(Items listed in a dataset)

══════

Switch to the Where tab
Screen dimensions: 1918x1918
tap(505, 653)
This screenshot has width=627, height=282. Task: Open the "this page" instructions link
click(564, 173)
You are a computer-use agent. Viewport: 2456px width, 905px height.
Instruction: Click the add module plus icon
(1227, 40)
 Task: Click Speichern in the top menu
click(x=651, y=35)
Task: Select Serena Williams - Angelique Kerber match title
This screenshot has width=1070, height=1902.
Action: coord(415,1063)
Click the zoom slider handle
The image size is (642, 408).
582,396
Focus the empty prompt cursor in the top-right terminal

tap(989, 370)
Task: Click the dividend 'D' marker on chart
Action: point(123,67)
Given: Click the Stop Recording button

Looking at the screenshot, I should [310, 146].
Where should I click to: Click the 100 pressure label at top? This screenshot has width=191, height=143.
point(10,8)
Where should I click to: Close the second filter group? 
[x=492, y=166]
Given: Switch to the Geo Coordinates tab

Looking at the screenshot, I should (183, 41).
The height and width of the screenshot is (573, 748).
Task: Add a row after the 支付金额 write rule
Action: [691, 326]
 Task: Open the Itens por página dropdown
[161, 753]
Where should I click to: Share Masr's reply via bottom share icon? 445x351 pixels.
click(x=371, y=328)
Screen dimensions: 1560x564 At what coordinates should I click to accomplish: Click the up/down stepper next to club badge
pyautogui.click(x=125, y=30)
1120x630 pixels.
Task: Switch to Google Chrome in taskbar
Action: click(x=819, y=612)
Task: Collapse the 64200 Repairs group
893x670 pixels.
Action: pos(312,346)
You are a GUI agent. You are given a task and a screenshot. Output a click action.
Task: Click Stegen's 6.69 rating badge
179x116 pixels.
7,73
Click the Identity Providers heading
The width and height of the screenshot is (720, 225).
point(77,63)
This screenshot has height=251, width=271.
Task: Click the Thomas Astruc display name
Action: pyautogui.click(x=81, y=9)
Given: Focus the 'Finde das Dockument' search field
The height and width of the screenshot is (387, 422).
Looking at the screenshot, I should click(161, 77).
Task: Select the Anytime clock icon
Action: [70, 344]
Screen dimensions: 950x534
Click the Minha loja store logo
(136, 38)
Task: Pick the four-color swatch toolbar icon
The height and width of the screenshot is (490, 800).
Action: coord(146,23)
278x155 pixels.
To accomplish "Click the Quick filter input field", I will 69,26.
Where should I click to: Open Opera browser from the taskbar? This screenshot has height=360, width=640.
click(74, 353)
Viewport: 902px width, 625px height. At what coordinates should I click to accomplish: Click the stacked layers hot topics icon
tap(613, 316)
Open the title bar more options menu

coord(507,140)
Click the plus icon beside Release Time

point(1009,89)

══════

# Problem details:
Reproduce every one of the records above word for word.

# Answer to this problem:
Switch to the Where tab
Screen dimensions: 1918x1918
tap(505, 653)
This screenshot has width=627, height=282. Task: Open the "this page" instructions link
click(564, 173)
You are a computer-use agent. Viewport: 2456px width, 905px height.
Instruction: Click the add module plus icon
(1227, 40)
 Task: Click Speichern in the top menu
click(x=651, y=35)
Task: Select Serena Williams - Angelique Kerber match title
This screenshot has width=1070, height=1902.
Action: coord(415,1063)
Click the zoom slider handle
The image size is (642, 408).
582,396
Focus the empty prompt cursor in the top-right terminal

tap(989, 370)
Task: Click the dividend 'D' marker on chart
Action: point(123,67)
Given: Click the Stop Recording button

Looking at the screenshot, I should [310, 146].
Where should I click to: Click the 100 pressure label at top? This screenshot has width=191, height=143.
point(10,8)
Where should I click to: Close the second filter group? 
[x=492, y=166]
Given: Switch to the Geo Coordinates tab

Looking at the screenshot, I should (183, 41).
The height and width of the screenshot is (573, 748).
Task: Add a row after the 支付金额 write rule
Action: [691, 326]
 Task: Open the Itens por página dropdown
[161, 753]
Where should I click to: Share Masr's reply via bottom share icon? 445x351 pixels.
click(x=371, y=328)
Screen dimensions: 1560x564 At what coordinates should I click to accomplish: Click the up/down stepper next to club badge
pyautogui.click(x=125, y=30)
1120x630 pixels.
Task: Switch to Google Chrome in taskbar
Action: click(x=819, y=612)
Task: Collapse the 64200 Repairs group
893x670 pixels.
Action: pos(312,346)
You are a GUI agent. You are given a task and a screenshot. Output a click action.
Task: Click Stegen's 6.69 rating badge
179x116 pixels.
7,73
Click the Identity Providers heading
The width and height of the screenshot is (720, 225).
point(77,63)
This screenshot has height=251, width=271.
Task: Click the Thomas Astruc display name
Action: pyautogui.click(x=81, y=9)
Given: Focus the 'Finde das Dockument' search field
The height and width of the screenshot is (387, 422).
Looking at the screenshot, I should click(161, 77).
Task: Select the Anytime clock icon
Action: [70, 344]
Screen dimensions: 950x534
Click the Minha loja store logo
(136, 38)
Task: Pick the four-color swatch toolbar icon
The height and width of the screenshot is (490, 800).
Action: coord(146,23)
278x155 pixels.
To accomplish "Click the Quick filter input field", I will 69,26.
Where should I click to: Open Opera browser from the taskbar? This screenshot has height=360, width=640.
click(74, 353)
Viewport: 902px width, 625px height. At what coordinates should I click to accomplish: Click the stacked layers hot topics icon
tap(613, 316)
Open the title bar more options menu

coord(507,140)
Click the plus icon beside Release Time

point(1009,89)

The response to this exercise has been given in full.